A group of residents in the Robinson subdivision are suing their neighbour over what they claim is disruptive, unsettling behaviour that’s impacting their abilities to enjoy their own properties.

Among the allegations are that he frequently plays extremely loud music and points lights at a home being built on an adjacent property, apparently in protest of the property owners wishing to subdivide and sell a portion of their lot.

Alain Dallaire, Kathleen McDade, Mike Turnbull, Chelsea Mooney, Kevin Joseph Kennedy, Carrie Louise Kelly, Jeff Boyd and Dan Otterbein filed a statement of claim against Gary Richard Irvin to the Yukon Supreme Court Sept. 29.

The plaintiffs are seeking an injunction that would prohibit Irvin from playing an audio device loud enough that it can be heard from their properties, and from shining any lights at them.

Irvin has not yet filed a statement of defence. The News was unable to reach him for comment and the allegations have not yet been tested in court.

According to the lawsuit, the plaintiffs had little to no issues with Irvin up until September 2017, when Dallaire and McDade, who own the lot next to Irvin’s, applied for a building permit and permission to subdivide their property.

Their intention, the statement of claim says, was to create an additional lot that would be sandwiched between theirs and Irvin’s, and they received a permit to build a new dwelling 50 metres away from the property line.

Irvin, however, told Dallaire that he was not happy with the location for the building, the lawsuit alleges, and after construction began, he started to “play loud music near the New Dwelling and to shine bright lights” towards it.

Initially, according to the statement of claim, Irvin would park his truck near the new building, open the truck’s doors and play the radio as loud as possible while pointing the headlights at the building for “several hours at a time,” three to six days a week.

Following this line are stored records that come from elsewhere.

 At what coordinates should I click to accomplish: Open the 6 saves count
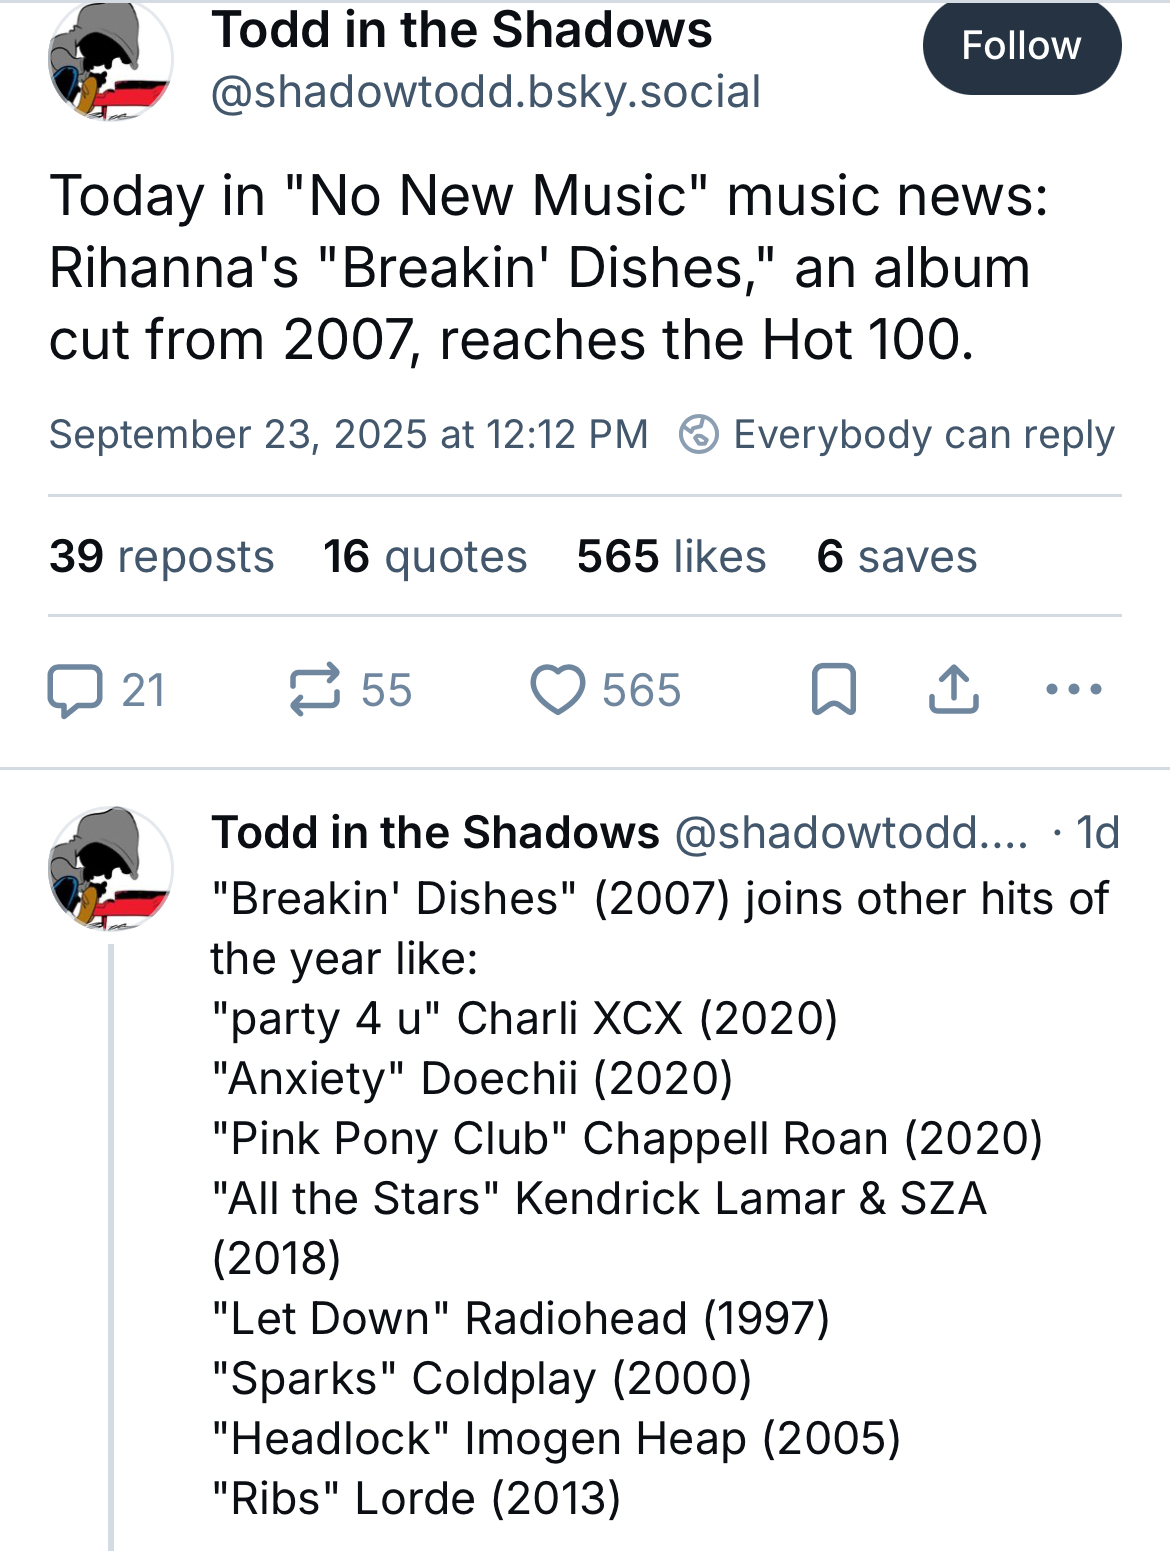tap(896, 556)
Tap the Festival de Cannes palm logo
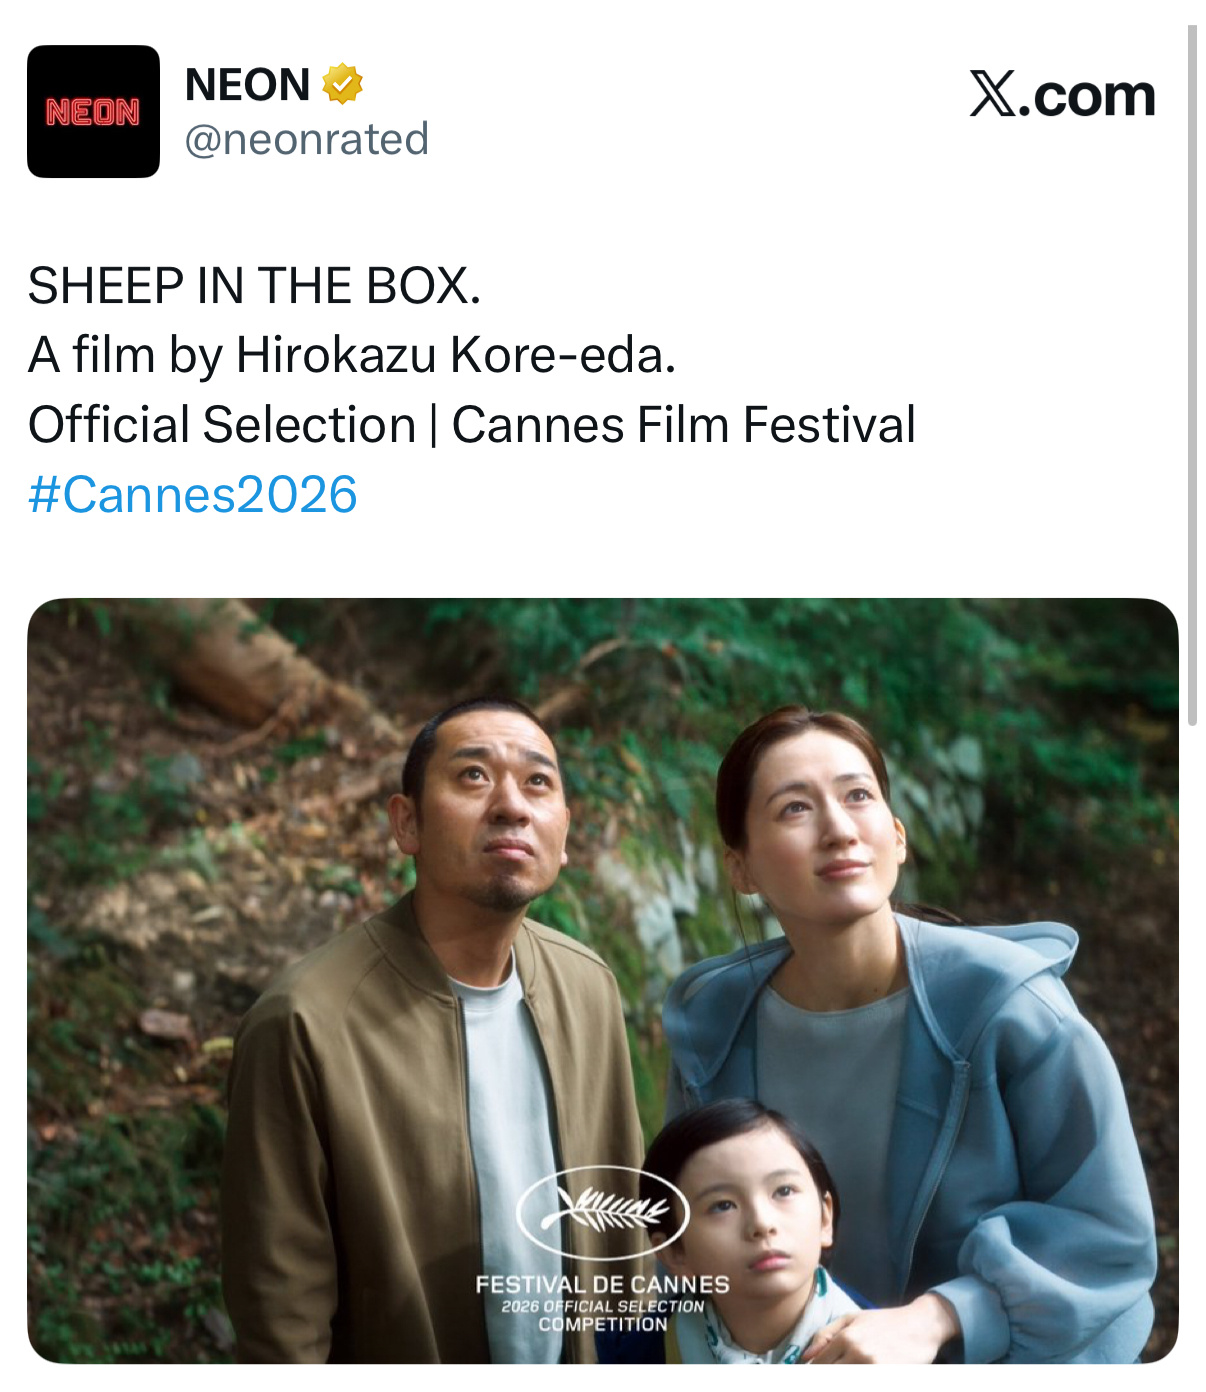Viewport: 1206px width, 1392px height. coord(603,1212)
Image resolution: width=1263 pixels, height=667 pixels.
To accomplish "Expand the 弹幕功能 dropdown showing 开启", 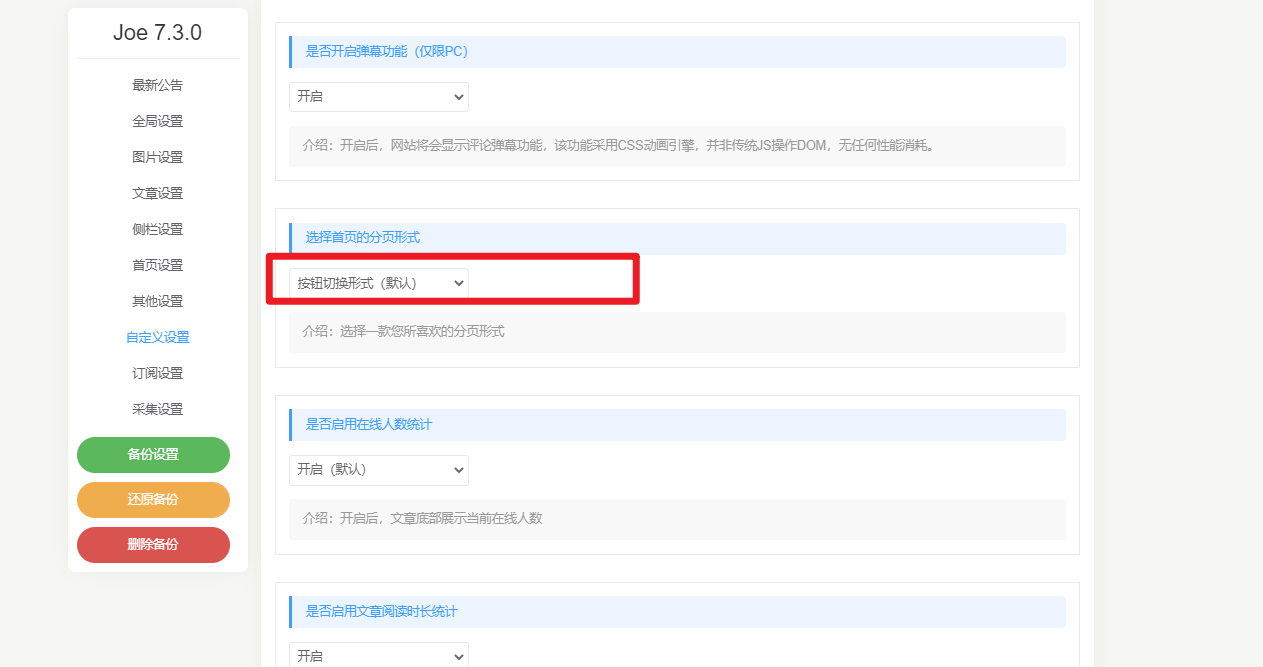I will click(x=378, y=97).
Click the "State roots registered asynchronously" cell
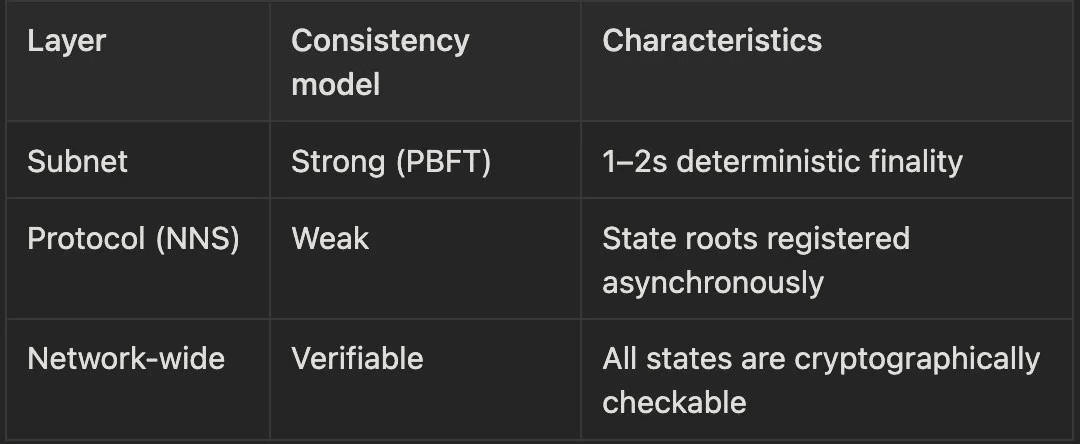The width and height of the screenshot is (1080, 444). coord(756,261)
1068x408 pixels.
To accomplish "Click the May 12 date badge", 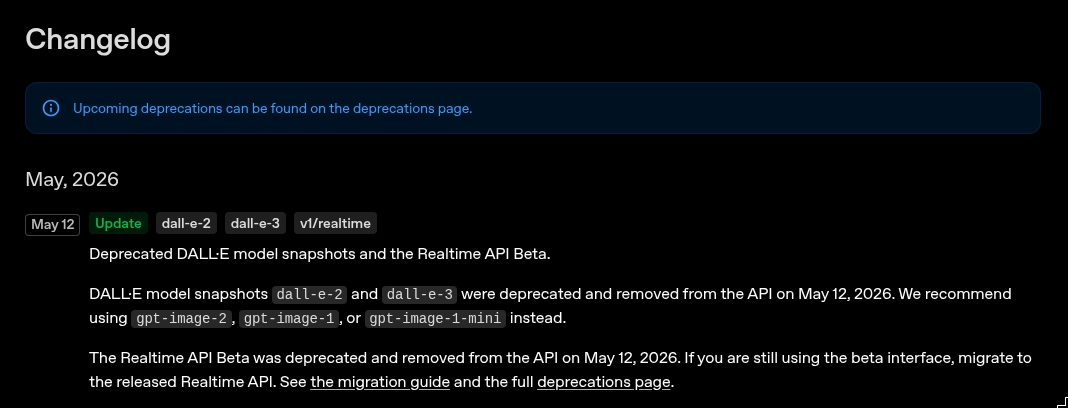I will 52,225.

However, the alleged conduct has increased with “frequency and intensity” since then and “is now exhibited most days from noon until 11 p.m.,” with an RCMP officer who responded to a noise complaint in July observing that Irvin had “installed speakers and a large spot-light in the middle of a field” on his lot.

The music is loud enough that it can be heard from all the plaintiffs’ properties and inside their homes, including some several hundred metres away and separated from Irvin’s property by forest, the lawsuit claims, and attempts to resolve the situation have either been ignored or unsuccessful.

The statement of claim also alleges other disturbing or unsettling behaviour by Irvin, including spending “an entire afternoon standing on his property line, in the middle of a meadow, staring at Mr. Dallaire without saying a word” and running over Kelly’s dog with his car and nearly hitting her baby stroller when he encountered her as she was walking down the road.

“The plaintiffs spend less time outside on their property because of the intense noise. They also spend less time on the nearby trails as they are scared of running into the defendant,” the lawsuit says.

“The defendant has created noise and light, aimed at Lot 9 with the intent of annoying the plaintiffs, of disturbing their quiet enjoyment of their land, and of dissuading the construction of the New Dwelling.

“The defendant’s behaviour and conduct display malicious intent towards the plaintiffs, as well as a vindictive, oppressive, outrageous, egregious and high-handed course of conduct.”

Irvin, in 2014, unsuccessfully sued the Yukon government over its decision to allow Mount Lorne property owners to subdivide their lots, telling the News at the time he had specifically bought his property in 1988 because the regulations then prohibited subdividing.

“I brought the property on that basis. I lived in Marsh Lake, and the lots were too small, and it was just crazy,” he said.

“Because it said you couldn’t subdivide, well that’s perfect, that’s exactly what I wanted. I didn’t want to live in a town.”